## INPUT DATA
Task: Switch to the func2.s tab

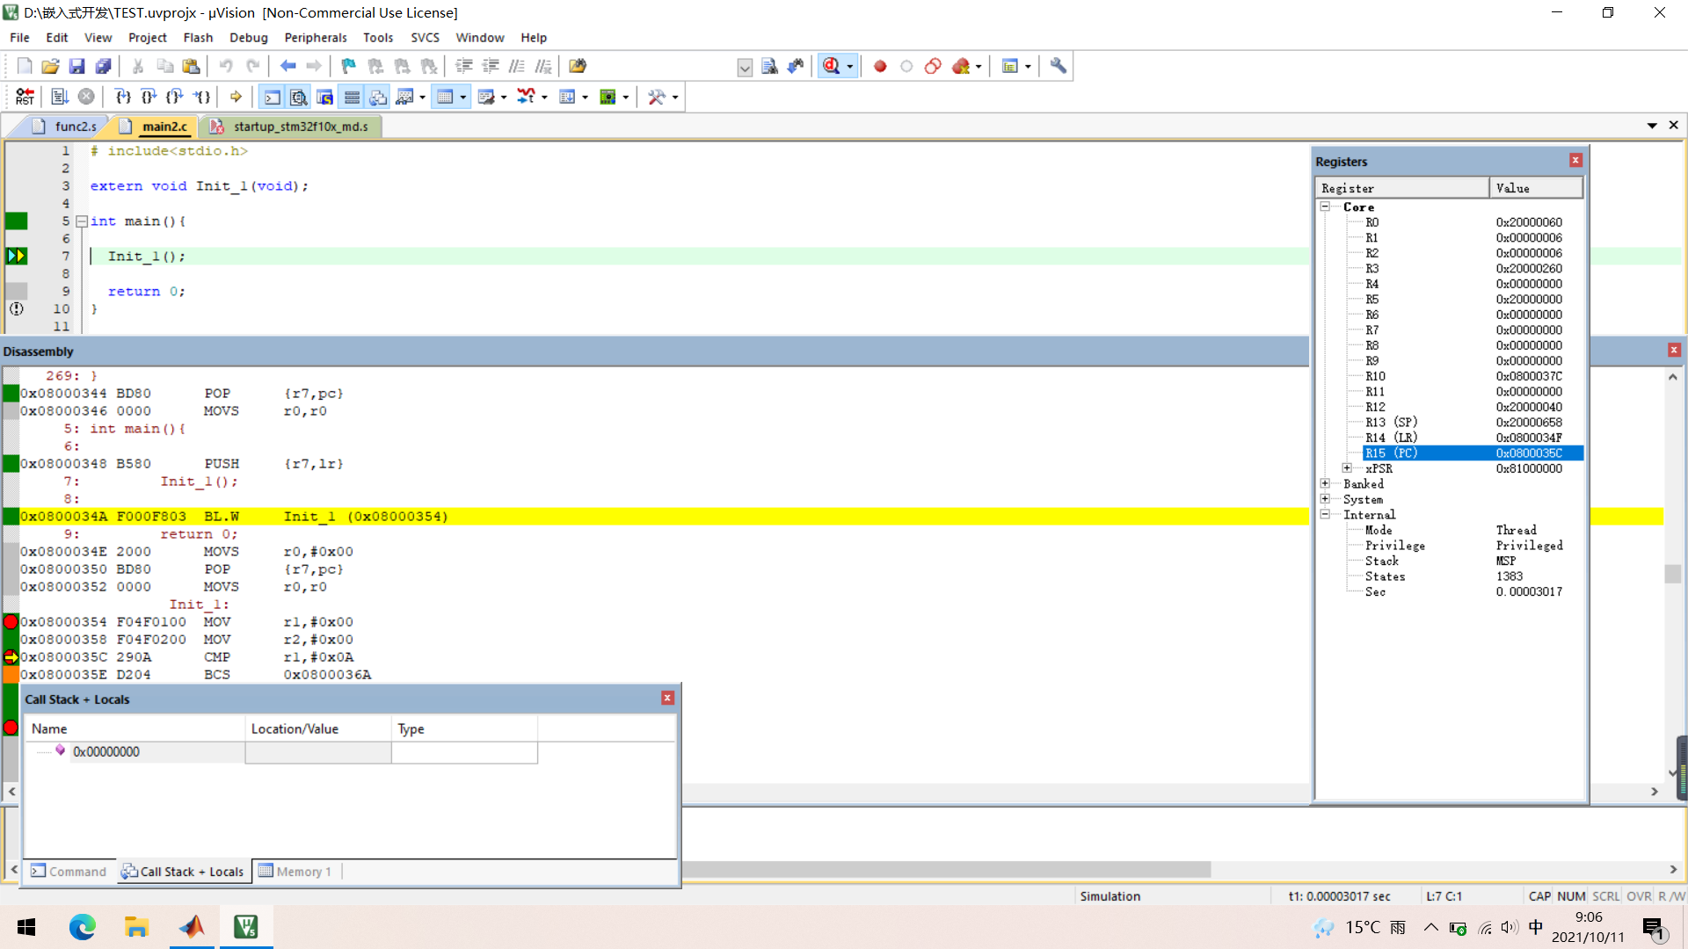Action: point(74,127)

---

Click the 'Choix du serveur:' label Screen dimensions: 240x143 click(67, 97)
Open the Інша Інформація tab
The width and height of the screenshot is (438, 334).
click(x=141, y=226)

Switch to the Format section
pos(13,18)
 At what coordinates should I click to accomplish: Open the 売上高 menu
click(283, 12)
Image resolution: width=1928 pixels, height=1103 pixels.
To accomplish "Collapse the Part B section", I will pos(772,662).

## GIVEN INSTRUCTION
Arrange the stretch from the line containing "Click the 'Choix" through the line containing "I will pos(772,662).", both included, as a Markdown table with columns Row and Line. Number each line in the Row column and leave out blank lines.

## THE RESPONSE
| Row | Line |
|---|---|
| 1 | Click the 'Choix du serveur:' label Screen dimensions: 240x143 click(67, 97) |
| 2 | Open the Інша Інформація tab |
| 3 | The width and height of the screenshot is (438, 334). |
| 4 | click(x=141, y=226) |
| 5 | Switch to the Format section |
| 6 | pos(13,18) |
| 7 |  At what coordinates should I click to accomplish: Open the 売上高 menu |
| 8 | click(283, 12) |
| 9 | Image resolution: width=1928 pixels, height=1103 pixels. |
| 10 | To accomplish "Collapse the Part B section", I will pos(772,662). |